RECORDS FOR THIS EXERCISE:
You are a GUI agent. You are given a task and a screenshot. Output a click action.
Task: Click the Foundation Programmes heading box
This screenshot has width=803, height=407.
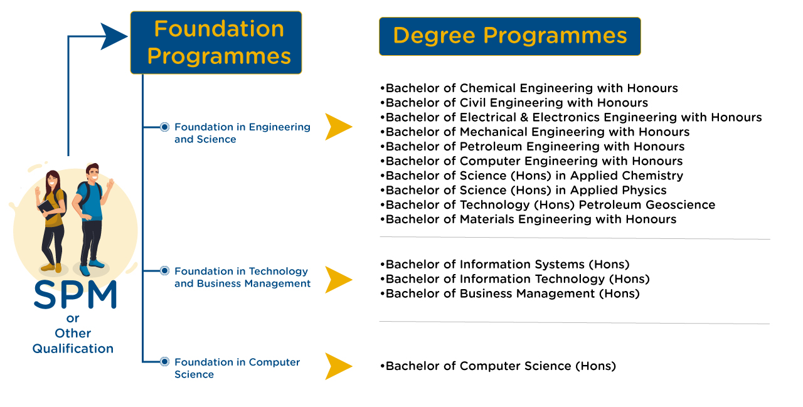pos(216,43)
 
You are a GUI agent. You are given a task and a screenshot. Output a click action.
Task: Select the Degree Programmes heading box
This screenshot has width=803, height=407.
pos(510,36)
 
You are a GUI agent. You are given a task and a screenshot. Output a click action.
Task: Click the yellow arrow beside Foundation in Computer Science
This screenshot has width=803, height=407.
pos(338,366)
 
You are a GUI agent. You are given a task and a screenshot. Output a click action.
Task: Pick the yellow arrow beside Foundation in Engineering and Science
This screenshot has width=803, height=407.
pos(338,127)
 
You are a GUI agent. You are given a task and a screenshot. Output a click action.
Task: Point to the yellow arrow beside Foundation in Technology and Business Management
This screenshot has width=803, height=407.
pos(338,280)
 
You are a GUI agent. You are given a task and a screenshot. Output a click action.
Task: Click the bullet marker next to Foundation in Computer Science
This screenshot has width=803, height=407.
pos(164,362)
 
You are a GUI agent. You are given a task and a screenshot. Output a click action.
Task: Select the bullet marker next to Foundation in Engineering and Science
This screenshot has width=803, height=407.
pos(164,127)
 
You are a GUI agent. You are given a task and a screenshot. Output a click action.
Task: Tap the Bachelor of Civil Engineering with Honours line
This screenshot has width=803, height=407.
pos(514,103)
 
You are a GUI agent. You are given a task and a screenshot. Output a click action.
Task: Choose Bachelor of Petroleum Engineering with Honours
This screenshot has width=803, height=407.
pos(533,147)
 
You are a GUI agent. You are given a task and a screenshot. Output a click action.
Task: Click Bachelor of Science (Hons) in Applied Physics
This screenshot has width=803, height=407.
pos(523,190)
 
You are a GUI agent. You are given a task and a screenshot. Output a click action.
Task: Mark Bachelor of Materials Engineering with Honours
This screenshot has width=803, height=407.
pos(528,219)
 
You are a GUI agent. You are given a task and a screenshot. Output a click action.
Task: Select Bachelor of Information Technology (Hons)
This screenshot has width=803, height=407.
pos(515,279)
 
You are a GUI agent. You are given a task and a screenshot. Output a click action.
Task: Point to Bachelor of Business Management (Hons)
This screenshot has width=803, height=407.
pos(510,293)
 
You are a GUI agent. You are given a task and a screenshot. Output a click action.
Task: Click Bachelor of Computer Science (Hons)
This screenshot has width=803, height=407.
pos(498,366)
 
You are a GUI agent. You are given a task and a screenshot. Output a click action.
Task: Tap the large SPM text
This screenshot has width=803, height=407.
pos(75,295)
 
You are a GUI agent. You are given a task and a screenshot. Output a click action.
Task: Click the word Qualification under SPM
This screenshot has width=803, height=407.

STATED PROBLEM:
Reproduce all of the records above word for word, omitting the pictures.

EXERCISE RESULT:
You are a GUI agent. You are given a task and a screenshot. Output a click action.
Task: Click the Foundation Programmes heading box
This screenshot has width=803, height=407.
pos(216,43)
 
You are a GUI agent. You are given a task and a screenshot. Output a click action.
Task: Select the Degree Programmes heading box
This screenshot has width=803, height=407.
pos(510,36)
 
You are a GUI agent. You are given a task and a screenshot. Output a click action.
Task: Click the yellow arrow beside Foundation in Computer Science
This screenshot has width=803, height=407.
pos(338,366)
 
You are a GUI agent. You are given a task and a screenshot. Output a click action.
Task: Pick the yellow arrow beside Foundation in Engineering and Science
This screenshot has width=803, height=407.
pos(338,127)
 
You are a GUI agent. You are given a task and a screenshot. Output a click action.
Task: Point to the yellow arrow beside Foundation in Technology and Business Management
This screenshot has width=803, height=407.
pos(338,280)
 
You are a GUI agent. You are given a task and a screenshot. Output a click action.
Task: Click the bullet marker next to Foundation in Computer Science
This screenshot has width=803, height=407.
pos(164,362)
 
You are a GUI agent. You are given a task and a screenshot. Output a click action.
Task: Select the bullet marker next to Foundation in Engineering and Science
This screenshot has width=803, height=407.
pos(164,127)
 
You are a GUI agent. You are given a task and a screenshot. Output a click action.
Task: Tap the Bachelor of Civil Engineering with Honours line
This screenshot has width=803, height=407.
pos(514,103)
 
You are a GUI agent. You are given a task and a screenshot. Output a click action.
Task: Choose Bachelor of Petroleum Engineering with Honours
This screenshot has width=803, height=407.
pos(533,147)
 
You are a GUI agent. You are given a task and a screenshot. Output a click action.
Task: Click Bachelor of Science (Hons) in Applied Physics
This screenshot has width=803, height=407.
pos(523,190)
 
You are a GUI agent. You are given a task and a screenshot. Output a click action.
Task: Mark Bachelor of Materials Engineering with Honours
This screenshot has width=803, height=407.
pos(528,219)
 
You are a GUI agent. You are given a task and a screenshot. Output a click action.
Task: Select Bachelor of Information Technology (Hons)
This screenshot has width=803, height=407.
pos(515,279)
 
You are a GUI agent. You are given a task and a screenshot. Output a click action.
Task: Point to Bachelor of Business Management (Hons)
This screenshot has width=803, height=407.
pos(510,293)
 
You are a GUI agent. You are given a task and a screenshot. Output a click action.
Task: Click Bachelor of Computer Science (Hons)
This screenshot has width=803, height=407.
pos(498,366)
 
You are a GUI agent. You are given a task and a screenshot. Output a click action.
Task: Tap the large SPM text
This screenshot has width=803, height=407.
pos(75,295)
 
You are a GUI agent. You are given a task and a screenshot. Output a click action.
Task: Click the word Qualification under SPM
This screenshot has width=803, height=407.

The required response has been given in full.